Primary Instrument: Guitar
Carla Olson - Have Harmony, Will Travel - Busted Flat Records
by Thom Jurek
Over the last decade, singer and songwriter Carla Olson has kept busy as a record producer on both sides of the Atlantic, helming sessions by Robert Cray and Chubby Tavares, among others, as well as touring with her own band. Her return to recording is, at least on surface level, a curious one. Olson's desire to cut a duet record has been germinating for decades, but the time was never right until now. She rounded up a host of friends, bandmates, and some of her favorite singers for Have Harmony, Will Travel. Though there isn't a weak cut in bunch, there are some soaring highlights. Opener You Can Come Cryin' to Me with Juice Newton (and killer fuzzy lap steel from Cindy Cashdollar) is a case in point.

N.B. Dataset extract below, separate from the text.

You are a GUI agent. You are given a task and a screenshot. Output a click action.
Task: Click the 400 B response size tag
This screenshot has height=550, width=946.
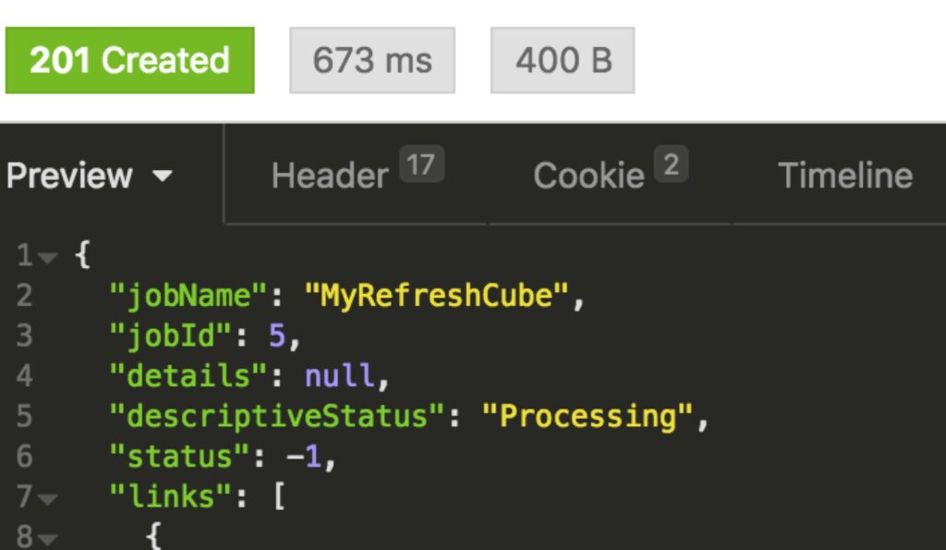pyautogui.click(x=563, y=61)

Newton's high alto is still rich and full in the harmony and Olson gets right under the grain of the lyric. The pair also delivers a fine rendition of James Intveld's Stringin' Me On. Olson and Peter Case team on Del Shannon's Keep Searchin' (We'll Follow the Sun). The crackling energy and dramatic longing in the songwriter's lyric are beautifully delivered, and Case's lead guitar work stings, to boot. Gene Clark's She Don't Care About Time is a song close to Olson's heart, as Clark was the late songwriter's duet and recording partner. This reading with Richie Furay up front, fueled by Richard Podolor's gorgeous mandolin and former Byrd John York's electric 12-string, is near awe-inspiring. Olson understands the truth in a song no matter how obscure. She and Gary Myrick deliver Chris Jagger's moving Still Waters with passion and swagger. She and York prove excellent singing partners on both Paul Kennerley's tender, broken love song The First in Line and P.F. Sloan's pop/rock anthem, Upon a Painted Ocean. Case makes a return appearance in a slippery, breezy reading of Moby Grape's 8:05. Set closer Til the Rivers All Run Dry is a Pozo-Seco Singers nugget (written by Don Williams) delivered beautifully by Rob Waller up front with Olson bringing the harmony. It ends the set by seamlessly melding folk, rock, and country. Have Harmony, Will Travel is a welcome return for Olson, but that's not all. With its direct, kinetic production, compelling song choices, and inspired performances, it is a blueprint for future duet recordings.